[EXERCISE REQUIREMENTS]
1. List the wholly owned subsidiaries of Woodward that the passage on the Notes names as guarantors of the Notes.
2. Return the part of the passage on the Notes between "Interest on the remaining" and "any registration rights.", inclusive.
3. Answer these questions using the passage on the Notes, with one answer per line and matching labels.
(a) On which dates is interest on the 2016 Notes payable?
(b) Under which act were none of the Notes registered?
(c) Who holds all of the issued Notes?

[TEXT BLOCK]
Interest on the remaining First Closing Notes, and the Series K and L Notes is payable semi-annually on April 1 and October 1 of each year until all principal is paid. Interest on the 2016 Notes is payable semi-annually on March 23 and September 23 of each year, until all principal is paid. Interest on the Series J Notes is payable quarterly on January 1, April 1, July 1 and October 1 of each year until all principal is paid. As of September 30, 2019, the Series J Notes bore interest at an effective rate of 3.37%. Interest on the 2018 Notes is payable semi-annually on May 30 and November 30 of each year until all principal is paid.

None of the Notes were registered under the Securities Act of 1933 and they may not be offered or sold in the United States absent registration or an applicable exemption from registration requirements. Holders of the Notes do not have any registration rights.

All of the issued Notes are held by multiple institutions.

Woodward’s payment and performance obligations under the Notes, including without limitation the obligations for payment of all principal, interest and any applicable prepayment compensation amount, are guaranteed by (i) Woodward FST, Inc., Woodward MPC, Inc., and Woodward HRT, Inc., each of which is a wholly owned subsidiary of Woodward, and (ii) in the case of the BV Subsidiary’s Series N and O Notes, by Woodward. Woodward’s obligations under the Notes rank equal in right of payment with all of Woodward’s other unsecured unsubordinated debt, including its outstanding debt under its revolving credit facility.

[SUPPLIED DATA]
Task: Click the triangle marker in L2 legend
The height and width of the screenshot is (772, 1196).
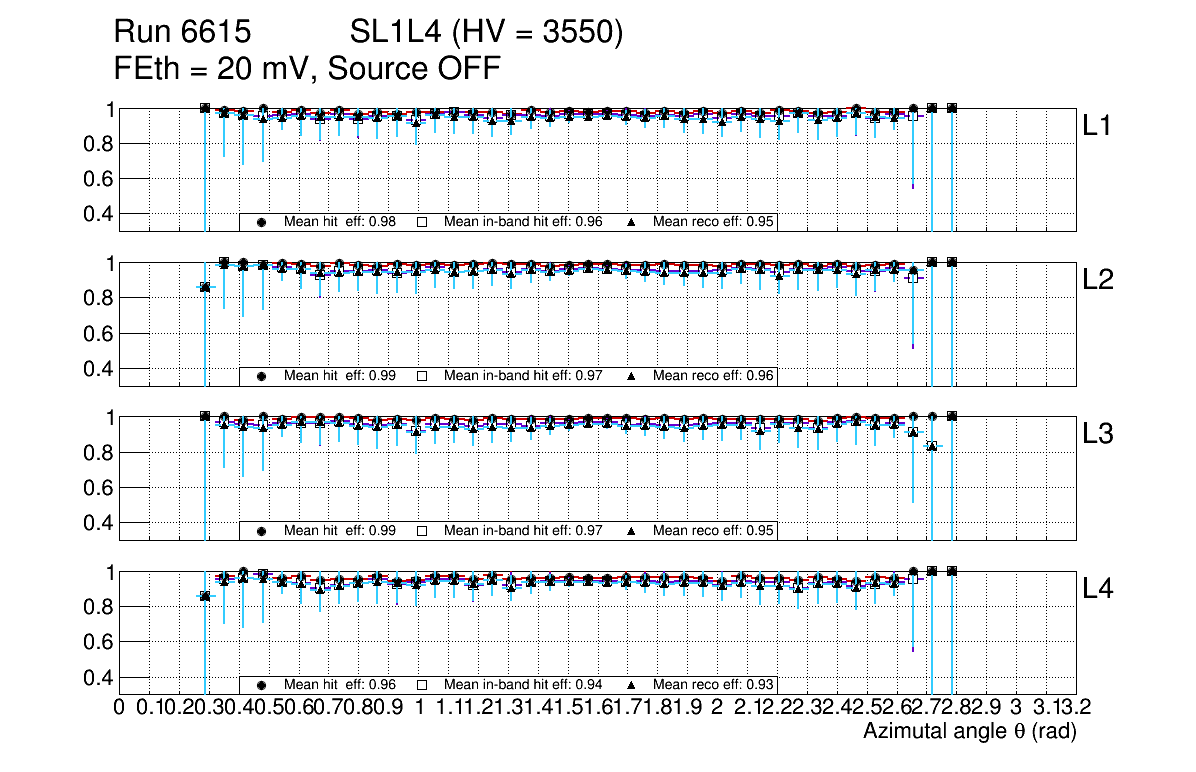Action: point(632,377)
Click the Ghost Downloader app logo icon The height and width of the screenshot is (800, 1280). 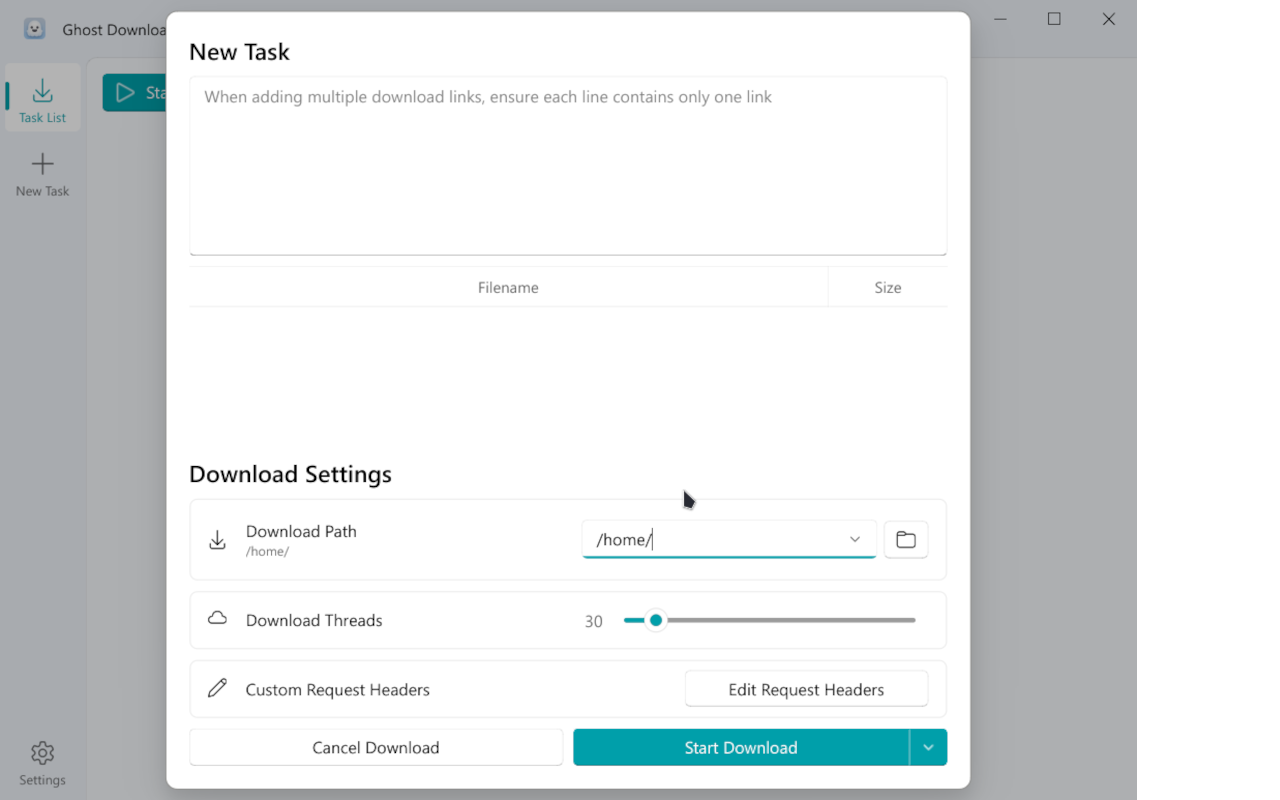(35, 29)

[EXERCISE RESULTS]
1.
Woodward FST, Inc.
Woodward MPC, Inc.
Woodward HRT, Inc.

2.
Interest on the remaining First Closing Notes, and the Series K and L Notes is payable semi-annually on April 1 and October 1 of each year until all principal is paid. Interest on the 2016 Notes is payable semi-annually on March 23 and September 23 of each year, until all principal is paid. Interest on the Series J Notes is payable quarterly on January 1, April 1, July 1 and October 1 of each year until all principal is paid. As of September 30, 2019, the Series J Notes bore interest at an effective rate of 3.37%. Interest on the 2018 Notes is payable semi-annually on May 30 and November 30 of each year until all principal is paid.

None of the Notes were registered under the Securities Act of 1933 and they may not be offered or sold in the United States absent registration or an applicable exemption from registration requirements. Holders of the Notes do not have any registration rights.

3.
(a) March 23 and September 23 of each year
(b) The Securities Act of 1933
(c) Multiple institutions